A client came to me last year with a problem. He was presenting at a safety day with 47 slides, all of which were good information-wise; they had charts, data, and procedures. But by slide 10, people’s eyes were glazing over.
“I don’t understand,” he said. “It’s all important.”
Here’s what I told him: they might need to know it, but they won’t remember it. By slide 10, (or well before), their brains have already checked out.
This is the problem I see constantly, especially with non-native English speakers. They over-prepare content and under-prepare delivery. They put everything on slides because they don’t want to forget anything. And they end up overwhelming their audience so completely that said audience remembers nothing.
Your audience is doing two jobs at once
When you present in English to an international audience, everyone in that room is working harder than they would be in their own language.
Even native speakers have to process visual and spoken information simultaneously, and that takes extra mental energy.
For non-native speakers in your audience, add another layer: they’re translating as they listen, processing your accent, making sure they’ve understood correctly.
Now add dense slides with multiple bullet points and complex graphics. All that can easily convert your presentation into a cognitive overload.
And when people experience cognitive overload, they either stop listening to you and just read the slides, or they stop reading and try to follow what you’re saying. Either way, you’ve lost them.
The one message per slide rule
I gave my client a simple challenge: “Can you distill each slide down to one single message?”
“One message?” he asked. “That’s impossible.”
“Try it,” I said.
Those 47 slides became 8 slides. He was using the same information and was showing the same key points, but now each slide had one clear message he could explain and expand on.
The feedback he got from that presentation was completely different from his previous ones!
When you have one message per slide, you stay focused.
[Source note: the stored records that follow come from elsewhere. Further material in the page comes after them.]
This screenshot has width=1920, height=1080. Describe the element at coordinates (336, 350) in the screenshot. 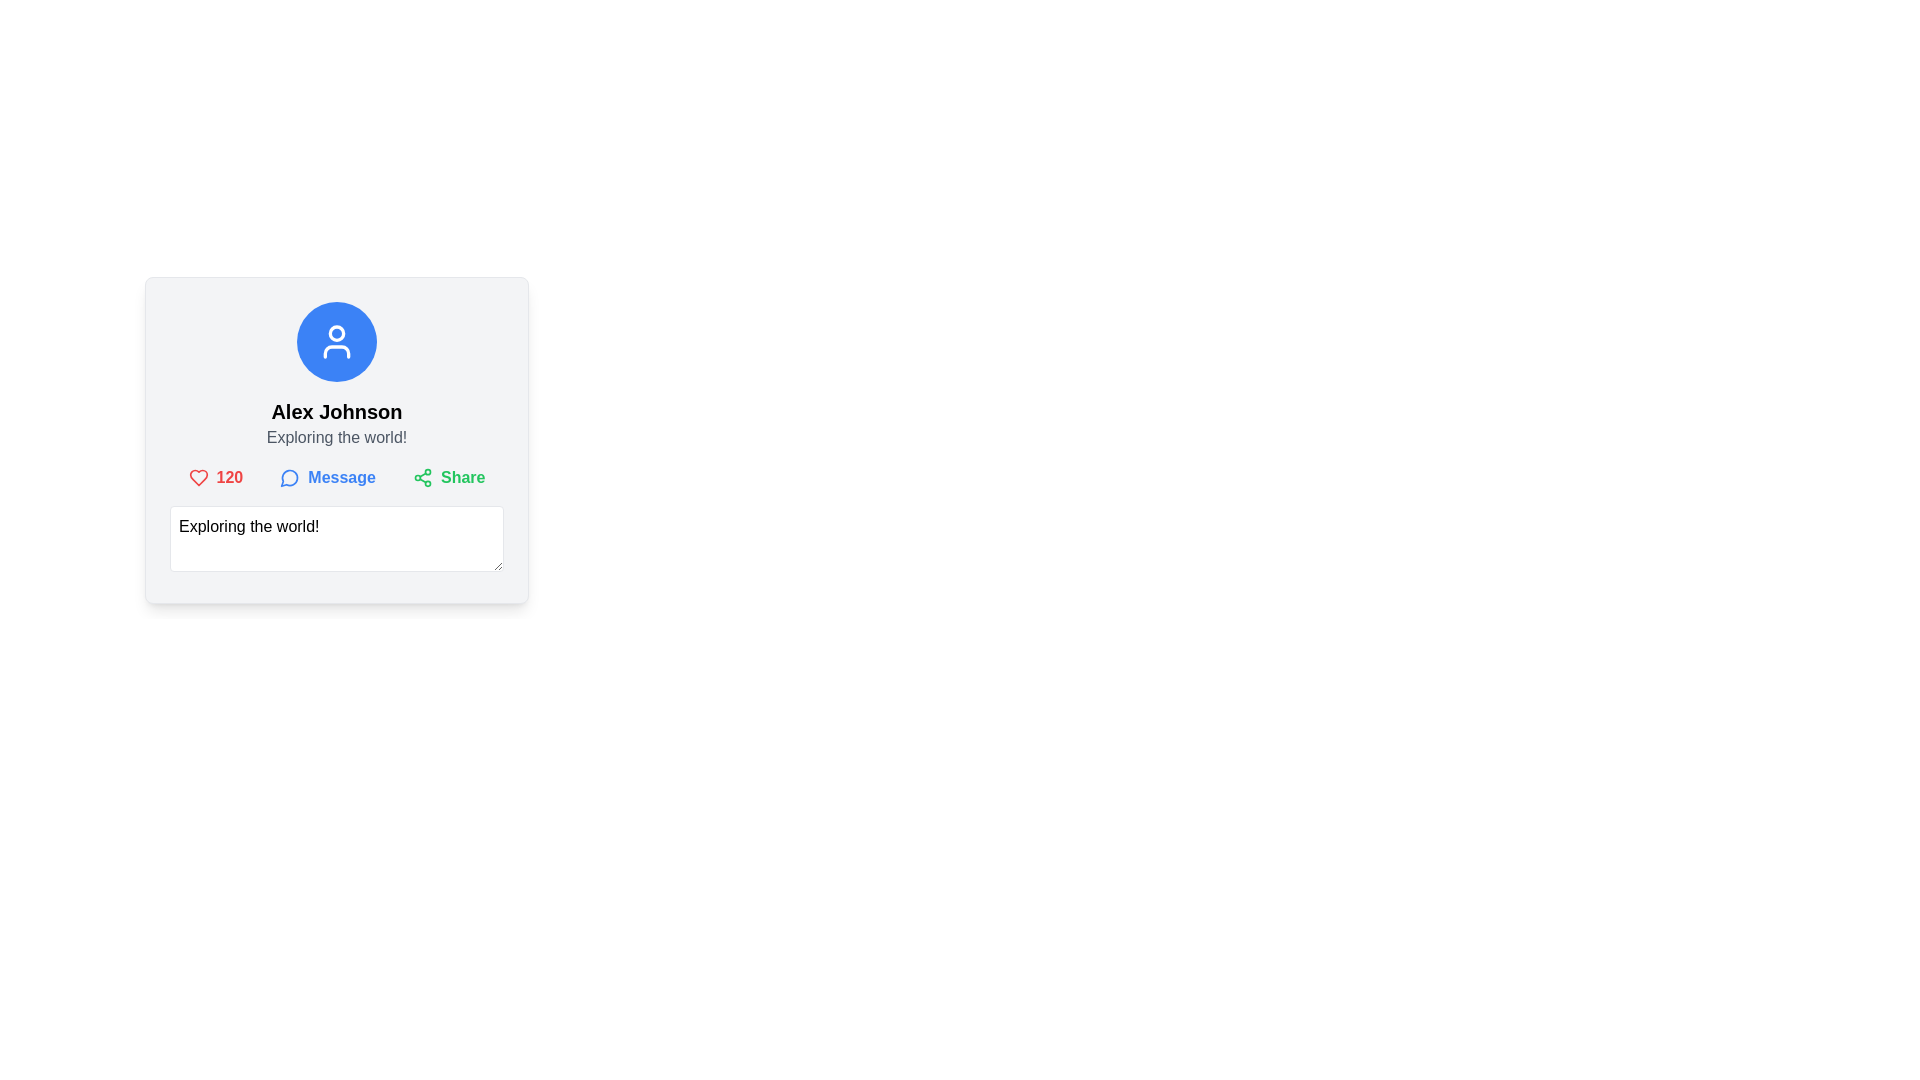

I see `the icon component representing the user's profile avatar, which is a simplified line-drawn graphic of shoulders and head within a circular blue background, located at the top-center of the user profile card` at that location.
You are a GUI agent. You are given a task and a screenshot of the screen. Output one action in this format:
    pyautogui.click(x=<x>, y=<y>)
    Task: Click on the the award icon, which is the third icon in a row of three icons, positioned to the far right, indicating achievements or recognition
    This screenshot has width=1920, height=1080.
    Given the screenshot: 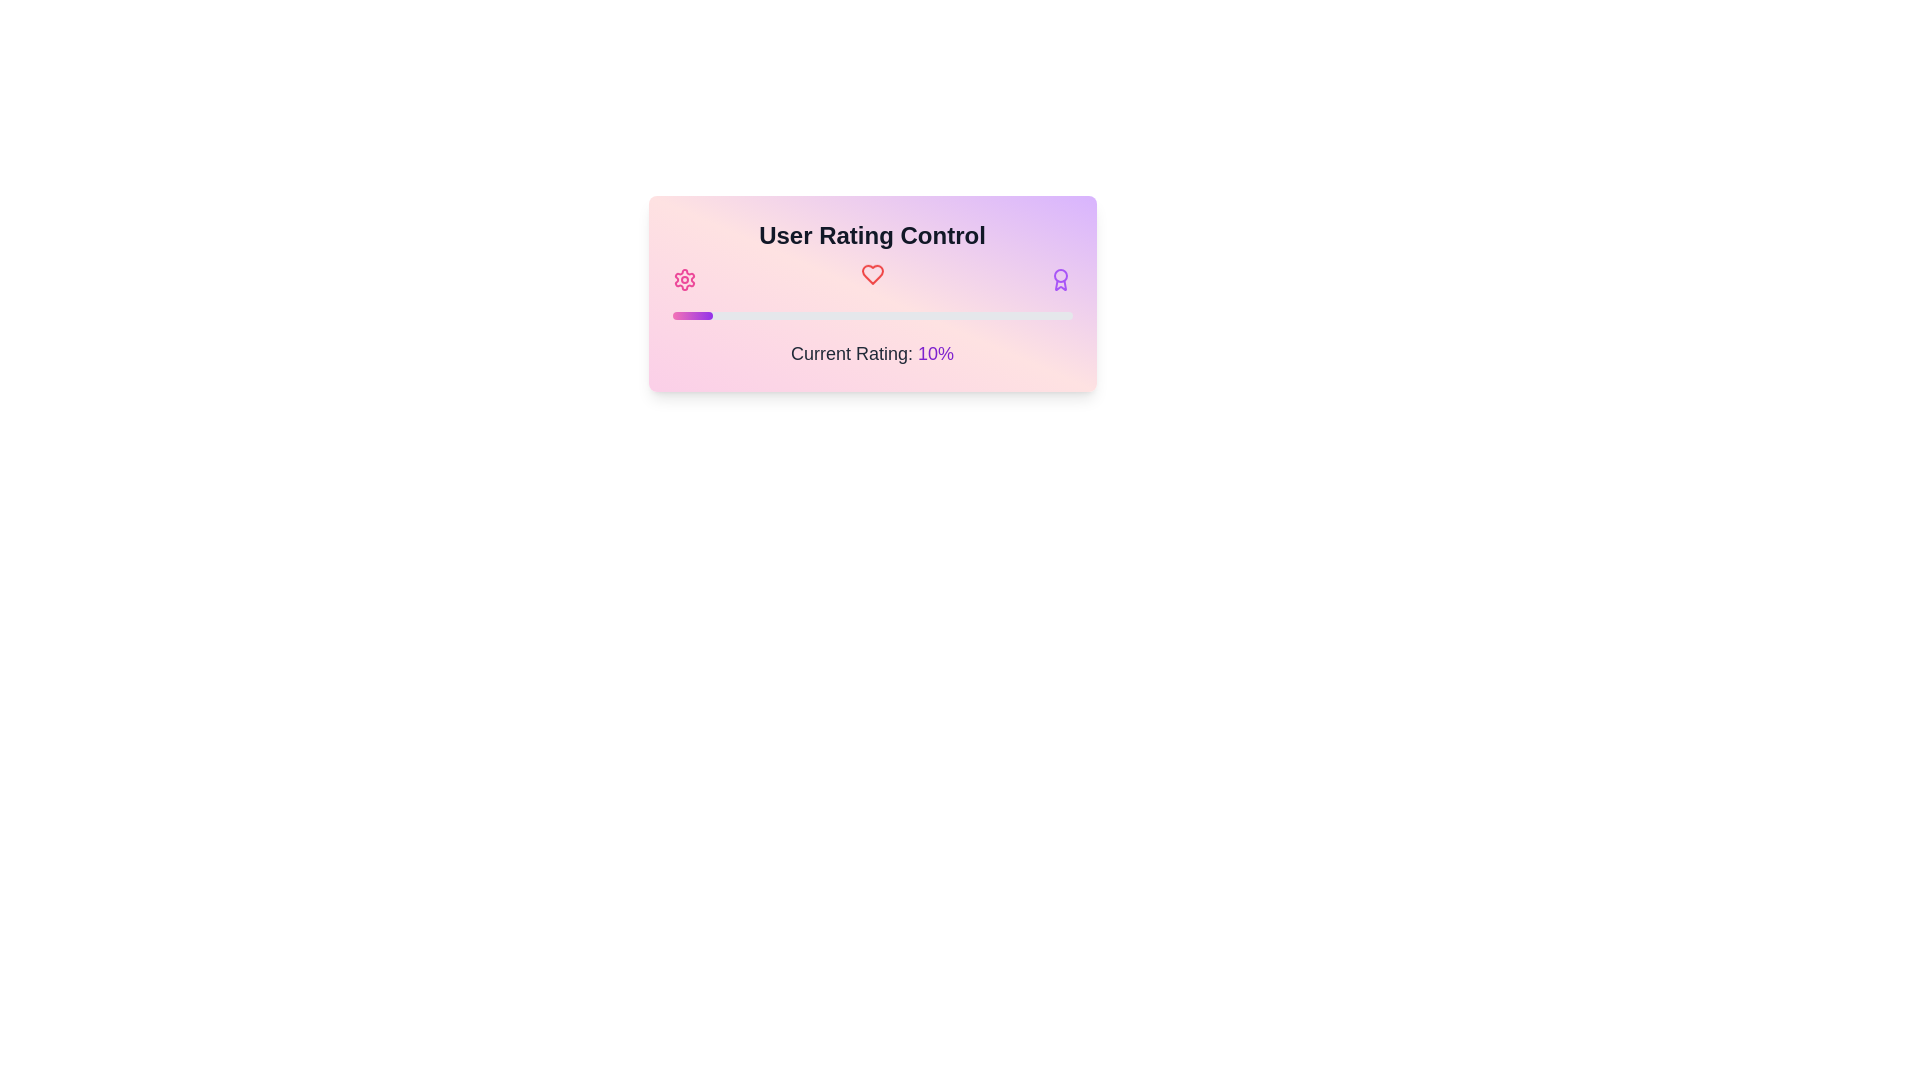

You don’t get lost in your own information. You know exactly what you’re saying and when to move on.
And your audience can actually follow you. They process one idea, understand it, and are ready for the next one.
Simple slides don’t mean simple thinking
I hear this objection constantly: “But if I simplify my slides, I’ll look unprepared.”
But the truth is that you won’t. Because complex, cluttered slides don’t make you look smart. They make you look like you haven’t figured out what actually matters. That you didn’t think about the audience and didn’t take the time to present the idea in a simple clear way.
On the other hand, clear slides make you look like you know your subject so well that you can distill it to what your audience truly needs to know.
That shows expertise and confidence.
Think about the best TED talks you’ve seen, the slides are almost always simple. The presenters usually show us a photo, a quote or a single statistic for example. And they do it this way because the SPEAKER is the presentation, the audience is there to listen to their perspective, the slides just support what thE speaker is saying.
When you’re presenting in a second language, less is more
The one-message rule is particularly important for non-native English speakers because it forces you to use simple, clear language.
When you cram multiple ideas onto one slide, you end up with long, complex sentences. And when you’re speaking in a second language, those complex sentences are where you trip up.
But when you’ve written one clear sentence on your slide, you can expand on it naturally in your own words. You’re not reading. You’re explaining. And that’s when you sound most confident.
I had a client who wrote entire paragraphs on his slides and read them word for word because he was afraid of getting the English wrong.
We stripped his slides down to one sentence each. Suddenly, he wasn’t reading anymore. He was talking. Explaining. Connecting.
His English didn’t improve overnight. But his delivery did. Because he wasn’t performing a script. He was just sharing what he knew.
The test: can you explain your slide in one sentence?
Before you finalise any presentation, run this test on every slide:
“Can I explain this slide in one clear sentence?”
If yes, keep it, if no, split it into multiple slides or cut the unnecessary information.
This test forces you to make decisions about what really matters. And that’s exactly what good presenting requires: deciding what your audience needs to hear versus what’s just nice to know.
My client with the 47 slides realised that about 30 were “nice to know” information. Useful in a written report perhaps, but not essential for a live presentation. So we cut them. And the presentation became focused, clear, and memorable.
What about all the information you’re cutting?
“But what about all the details? What if someone asks?”
You can put it in a document or an appendix section at the back of your slide deck. Your presentation IS NOT a document. It’s a conversation. It’s a chance to highlight what matters, connect with your audience, and inspire action. If people need more detail, they can read the full report, they can ask questions, they can follow up after. But during your presentation, just give them what they can actually absorb and remember.
Start with your next presentation
Take your next presentation and ask yourself honestly: “Could I say this in half the number of slides?”
If yes, do it.
Strip each slide down to its core message, remove the extra bullet points, cut the unnecessary charts, simplify the language. Then practise presenting it, you’ll find it’s easier to deliver, easier for your audience to follow, and far more effective.
Because presentations that lose impact after slide 3 don’t fail because the content is wrong. They fail because there’s too much of it.
Less content, more clarity. That’s the formula.